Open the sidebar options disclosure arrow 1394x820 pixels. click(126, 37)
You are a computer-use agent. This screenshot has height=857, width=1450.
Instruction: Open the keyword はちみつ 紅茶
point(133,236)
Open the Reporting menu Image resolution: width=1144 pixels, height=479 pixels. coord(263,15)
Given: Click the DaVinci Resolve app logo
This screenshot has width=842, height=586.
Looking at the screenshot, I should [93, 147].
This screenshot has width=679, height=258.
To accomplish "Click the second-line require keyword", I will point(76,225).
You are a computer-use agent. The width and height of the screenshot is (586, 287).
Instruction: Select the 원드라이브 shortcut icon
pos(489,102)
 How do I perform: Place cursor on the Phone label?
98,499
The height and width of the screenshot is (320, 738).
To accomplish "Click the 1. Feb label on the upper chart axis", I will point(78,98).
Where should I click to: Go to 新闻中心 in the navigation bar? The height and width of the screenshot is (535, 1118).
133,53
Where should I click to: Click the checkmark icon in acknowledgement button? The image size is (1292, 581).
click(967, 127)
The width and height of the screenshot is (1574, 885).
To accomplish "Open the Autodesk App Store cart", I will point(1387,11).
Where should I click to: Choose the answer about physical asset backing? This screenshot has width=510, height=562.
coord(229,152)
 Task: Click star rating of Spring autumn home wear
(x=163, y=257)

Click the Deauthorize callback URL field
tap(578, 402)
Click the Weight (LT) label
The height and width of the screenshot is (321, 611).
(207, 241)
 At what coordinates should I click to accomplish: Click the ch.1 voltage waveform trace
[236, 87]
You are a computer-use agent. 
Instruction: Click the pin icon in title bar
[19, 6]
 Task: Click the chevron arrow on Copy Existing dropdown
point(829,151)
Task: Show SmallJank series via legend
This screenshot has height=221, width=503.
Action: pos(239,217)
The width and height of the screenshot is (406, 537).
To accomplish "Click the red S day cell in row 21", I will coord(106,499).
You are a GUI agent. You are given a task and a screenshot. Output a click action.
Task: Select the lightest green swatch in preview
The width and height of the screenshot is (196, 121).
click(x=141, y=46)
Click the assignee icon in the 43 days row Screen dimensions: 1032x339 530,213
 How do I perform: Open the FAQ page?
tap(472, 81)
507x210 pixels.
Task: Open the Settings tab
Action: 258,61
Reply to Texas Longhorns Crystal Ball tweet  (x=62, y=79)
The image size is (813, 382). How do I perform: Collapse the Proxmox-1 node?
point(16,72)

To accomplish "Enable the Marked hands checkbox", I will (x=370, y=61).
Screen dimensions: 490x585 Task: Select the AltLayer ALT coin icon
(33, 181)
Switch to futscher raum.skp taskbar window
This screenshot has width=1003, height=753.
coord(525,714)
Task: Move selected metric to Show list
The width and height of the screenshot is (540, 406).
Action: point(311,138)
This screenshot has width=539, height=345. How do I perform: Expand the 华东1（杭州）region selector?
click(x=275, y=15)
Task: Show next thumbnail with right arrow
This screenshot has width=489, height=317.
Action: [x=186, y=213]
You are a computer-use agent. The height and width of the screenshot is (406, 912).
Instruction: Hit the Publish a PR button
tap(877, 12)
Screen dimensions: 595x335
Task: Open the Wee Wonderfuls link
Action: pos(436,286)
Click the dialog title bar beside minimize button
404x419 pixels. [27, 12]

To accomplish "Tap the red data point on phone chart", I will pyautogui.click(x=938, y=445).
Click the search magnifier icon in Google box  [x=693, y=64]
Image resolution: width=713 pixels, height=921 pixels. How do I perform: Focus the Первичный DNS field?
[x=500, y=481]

» **REQUIRED ACTION**: Collect every line with the string "Show" from the records, and copy each.

» **ANSWER TO THIS EXERCISE**:
Task: Show SmallJank series via legend
Task: Move selected metric to Show list
Task: Show next thumbnail with right arrow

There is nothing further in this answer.